Work to be completed> Look through the lines below for the word "legend", and copy every line that has it.

Provided information>
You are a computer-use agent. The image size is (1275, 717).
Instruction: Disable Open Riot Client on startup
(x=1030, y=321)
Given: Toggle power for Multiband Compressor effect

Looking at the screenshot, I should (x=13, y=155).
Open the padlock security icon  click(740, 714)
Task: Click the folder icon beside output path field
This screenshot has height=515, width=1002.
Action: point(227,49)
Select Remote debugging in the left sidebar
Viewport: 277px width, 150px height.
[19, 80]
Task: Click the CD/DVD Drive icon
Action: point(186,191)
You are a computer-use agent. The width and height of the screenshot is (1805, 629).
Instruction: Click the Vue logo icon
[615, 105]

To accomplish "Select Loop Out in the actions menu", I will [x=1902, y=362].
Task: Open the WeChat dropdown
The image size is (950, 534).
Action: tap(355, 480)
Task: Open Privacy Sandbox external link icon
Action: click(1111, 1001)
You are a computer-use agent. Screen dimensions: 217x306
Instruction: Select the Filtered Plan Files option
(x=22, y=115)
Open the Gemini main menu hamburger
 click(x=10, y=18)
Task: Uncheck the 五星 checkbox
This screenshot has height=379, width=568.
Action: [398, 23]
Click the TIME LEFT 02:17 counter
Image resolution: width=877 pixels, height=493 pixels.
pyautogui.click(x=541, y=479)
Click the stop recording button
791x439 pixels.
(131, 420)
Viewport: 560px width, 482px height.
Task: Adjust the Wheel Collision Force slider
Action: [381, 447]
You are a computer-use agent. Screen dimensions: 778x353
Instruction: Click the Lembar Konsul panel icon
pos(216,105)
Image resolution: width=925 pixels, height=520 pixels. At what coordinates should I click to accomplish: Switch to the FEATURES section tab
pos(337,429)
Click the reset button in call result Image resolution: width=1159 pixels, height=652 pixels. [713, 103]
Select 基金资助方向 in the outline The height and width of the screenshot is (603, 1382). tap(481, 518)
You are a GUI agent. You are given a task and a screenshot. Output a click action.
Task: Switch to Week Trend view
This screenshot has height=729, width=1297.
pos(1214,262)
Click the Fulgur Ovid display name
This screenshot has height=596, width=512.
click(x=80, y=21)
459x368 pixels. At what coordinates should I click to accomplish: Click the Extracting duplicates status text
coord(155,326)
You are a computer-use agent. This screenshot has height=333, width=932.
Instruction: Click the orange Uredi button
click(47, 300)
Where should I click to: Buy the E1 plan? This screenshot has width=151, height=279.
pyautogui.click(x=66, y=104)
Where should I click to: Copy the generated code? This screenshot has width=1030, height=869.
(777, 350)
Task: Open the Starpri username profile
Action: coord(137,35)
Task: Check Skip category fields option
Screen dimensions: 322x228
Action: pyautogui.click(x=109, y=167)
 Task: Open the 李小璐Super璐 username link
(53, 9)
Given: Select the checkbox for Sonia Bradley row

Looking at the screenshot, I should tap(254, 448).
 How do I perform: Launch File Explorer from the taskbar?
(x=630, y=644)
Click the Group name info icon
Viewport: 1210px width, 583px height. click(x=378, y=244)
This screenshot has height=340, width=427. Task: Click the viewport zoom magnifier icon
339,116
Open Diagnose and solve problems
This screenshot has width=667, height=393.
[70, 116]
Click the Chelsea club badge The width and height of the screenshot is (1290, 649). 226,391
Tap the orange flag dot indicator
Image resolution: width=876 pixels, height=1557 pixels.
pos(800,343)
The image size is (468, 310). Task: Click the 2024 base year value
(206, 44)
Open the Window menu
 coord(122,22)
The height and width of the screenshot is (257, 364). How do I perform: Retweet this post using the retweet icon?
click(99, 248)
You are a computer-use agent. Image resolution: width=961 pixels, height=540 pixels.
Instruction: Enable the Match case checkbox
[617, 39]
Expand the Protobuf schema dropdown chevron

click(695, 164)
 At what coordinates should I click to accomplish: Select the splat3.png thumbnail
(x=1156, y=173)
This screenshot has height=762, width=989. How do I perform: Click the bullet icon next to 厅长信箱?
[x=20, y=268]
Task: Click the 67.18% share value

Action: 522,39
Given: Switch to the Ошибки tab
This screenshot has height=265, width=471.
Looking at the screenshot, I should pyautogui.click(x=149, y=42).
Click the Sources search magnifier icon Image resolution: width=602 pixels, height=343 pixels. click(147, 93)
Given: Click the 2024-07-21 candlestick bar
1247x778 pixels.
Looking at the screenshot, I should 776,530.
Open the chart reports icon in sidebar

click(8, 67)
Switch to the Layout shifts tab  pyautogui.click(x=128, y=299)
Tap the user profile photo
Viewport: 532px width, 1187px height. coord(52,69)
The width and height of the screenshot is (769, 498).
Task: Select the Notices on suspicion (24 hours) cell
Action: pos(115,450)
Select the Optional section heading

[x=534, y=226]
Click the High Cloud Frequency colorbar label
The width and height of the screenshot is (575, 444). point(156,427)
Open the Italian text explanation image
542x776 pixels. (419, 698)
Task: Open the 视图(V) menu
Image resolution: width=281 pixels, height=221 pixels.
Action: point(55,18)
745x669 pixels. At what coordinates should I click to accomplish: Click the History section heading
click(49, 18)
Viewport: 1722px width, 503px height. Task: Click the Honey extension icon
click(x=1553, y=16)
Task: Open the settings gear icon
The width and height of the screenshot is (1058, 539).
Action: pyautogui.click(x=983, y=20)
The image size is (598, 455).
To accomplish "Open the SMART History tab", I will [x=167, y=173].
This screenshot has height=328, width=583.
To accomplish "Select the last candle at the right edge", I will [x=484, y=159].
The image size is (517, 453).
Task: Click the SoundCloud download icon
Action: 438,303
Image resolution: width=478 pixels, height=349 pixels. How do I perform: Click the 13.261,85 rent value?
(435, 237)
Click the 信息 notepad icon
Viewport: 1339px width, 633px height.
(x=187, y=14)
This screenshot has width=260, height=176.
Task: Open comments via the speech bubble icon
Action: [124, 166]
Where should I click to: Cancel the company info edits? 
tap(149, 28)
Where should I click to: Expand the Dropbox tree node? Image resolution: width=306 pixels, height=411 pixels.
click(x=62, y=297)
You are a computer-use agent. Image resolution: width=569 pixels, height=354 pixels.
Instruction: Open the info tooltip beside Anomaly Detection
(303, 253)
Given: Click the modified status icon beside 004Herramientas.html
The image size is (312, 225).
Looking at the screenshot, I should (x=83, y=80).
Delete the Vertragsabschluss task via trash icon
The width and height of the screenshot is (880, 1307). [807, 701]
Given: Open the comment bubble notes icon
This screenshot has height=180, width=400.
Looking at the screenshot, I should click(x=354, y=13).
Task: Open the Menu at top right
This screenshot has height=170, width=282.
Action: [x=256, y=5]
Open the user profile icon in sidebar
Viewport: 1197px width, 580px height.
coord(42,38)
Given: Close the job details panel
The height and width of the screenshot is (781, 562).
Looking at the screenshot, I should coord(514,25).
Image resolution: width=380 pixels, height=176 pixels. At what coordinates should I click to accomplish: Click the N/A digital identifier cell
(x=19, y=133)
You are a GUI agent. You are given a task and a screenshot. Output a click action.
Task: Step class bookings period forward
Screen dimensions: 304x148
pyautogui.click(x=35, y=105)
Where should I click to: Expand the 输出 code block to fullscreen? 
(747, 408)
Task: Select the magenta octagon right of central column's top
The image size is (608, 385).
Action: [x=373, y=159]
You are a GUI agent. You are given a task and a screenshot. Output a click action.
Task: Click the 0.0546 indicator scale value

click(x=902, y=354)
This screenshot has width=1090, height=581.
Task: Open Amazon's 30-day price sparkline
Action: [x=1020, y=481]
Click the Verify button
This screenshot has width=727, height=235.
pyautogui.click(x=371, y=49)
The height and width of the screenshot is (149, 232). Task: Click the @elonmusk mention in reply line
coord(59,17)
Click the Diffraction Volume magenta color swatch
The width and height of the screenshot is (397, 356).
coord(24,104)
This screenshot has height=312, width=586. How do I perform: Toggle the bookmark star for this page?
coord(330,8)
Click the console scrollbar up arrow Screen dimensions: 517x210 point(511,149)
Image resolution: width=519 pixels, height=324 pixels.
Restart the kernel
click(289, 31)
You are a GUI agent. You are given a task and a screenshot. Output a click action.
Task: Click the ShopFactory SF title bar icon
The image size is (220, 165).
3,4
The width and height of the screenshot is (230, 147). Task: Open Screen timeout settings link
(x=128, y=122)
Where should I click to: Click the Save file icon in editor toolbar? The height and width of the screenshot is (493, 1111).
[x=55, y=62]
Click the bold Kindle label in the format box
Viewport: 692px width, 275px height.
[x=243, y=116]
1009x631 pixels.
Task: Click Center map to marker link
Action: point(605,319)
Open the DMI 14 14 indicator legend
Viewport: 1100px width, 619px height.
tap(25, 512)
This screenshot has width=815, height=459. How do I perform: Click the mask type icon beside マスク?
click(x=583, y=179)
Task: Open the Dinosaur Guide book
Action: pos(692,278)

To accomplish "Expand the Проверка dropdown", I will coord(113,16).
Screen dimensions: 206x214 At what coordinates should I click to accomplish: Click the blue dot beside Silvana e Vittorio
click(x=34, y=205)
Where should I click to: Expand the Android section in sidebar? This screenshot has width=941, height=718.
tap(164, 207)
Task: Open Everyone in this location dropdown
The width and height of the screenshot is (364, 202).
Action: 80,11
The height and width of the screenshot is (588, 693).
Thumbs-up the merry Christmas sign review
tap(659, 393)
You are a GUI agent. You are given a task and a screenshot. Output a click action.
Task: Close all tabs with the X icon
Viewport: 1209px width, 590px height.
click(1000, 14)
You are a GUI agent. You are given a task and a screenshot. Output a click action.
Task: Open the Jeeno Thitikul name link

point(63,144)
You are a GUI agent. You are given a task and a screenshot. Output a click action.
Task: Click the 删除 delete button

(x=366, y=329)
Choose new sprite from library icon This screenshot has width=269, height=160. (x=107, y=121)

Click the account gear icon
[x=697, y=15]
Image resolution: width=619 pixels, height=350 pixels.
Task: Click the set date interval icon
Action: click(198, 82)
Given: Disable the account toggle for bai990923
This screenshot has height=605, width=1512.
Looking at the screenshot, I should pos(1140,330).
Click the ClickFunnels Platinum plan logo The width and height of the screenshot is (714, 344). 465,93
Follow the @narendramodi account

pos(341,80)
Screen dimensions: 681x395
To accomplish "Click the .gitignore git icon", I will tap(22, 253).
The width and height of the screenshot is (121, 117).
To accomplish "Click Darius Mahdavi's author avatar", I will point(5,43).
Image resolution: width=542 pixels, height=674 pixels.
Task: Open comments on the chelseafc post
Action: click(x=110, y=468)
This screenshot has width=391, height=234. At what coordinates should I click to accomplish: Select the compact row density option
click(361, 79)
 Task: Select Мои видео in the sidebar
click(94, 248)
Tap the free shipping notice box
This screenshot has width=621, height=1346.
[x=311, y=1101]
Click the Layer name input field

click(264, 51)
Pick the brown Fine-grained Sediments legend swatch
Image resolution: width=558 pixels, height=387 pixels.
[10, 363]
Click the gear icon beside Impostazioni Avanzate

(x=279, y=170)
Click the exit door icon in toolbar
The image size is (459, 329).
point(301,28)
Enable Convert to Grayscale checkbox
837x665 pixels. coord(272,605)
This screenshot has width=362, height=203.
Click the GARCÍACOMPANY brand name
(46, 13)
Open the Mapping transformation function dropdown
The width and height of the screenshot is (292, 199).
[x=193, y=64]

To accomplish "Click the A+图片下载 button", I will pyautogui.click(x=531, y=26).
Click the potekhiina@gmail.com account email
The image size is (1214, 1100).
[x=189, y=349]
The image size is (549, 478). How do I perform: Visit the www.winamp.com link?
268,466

Reply>
Open the DMI 14 14 indicator legend
Pick the brown Fine-grained Sediments legend swatch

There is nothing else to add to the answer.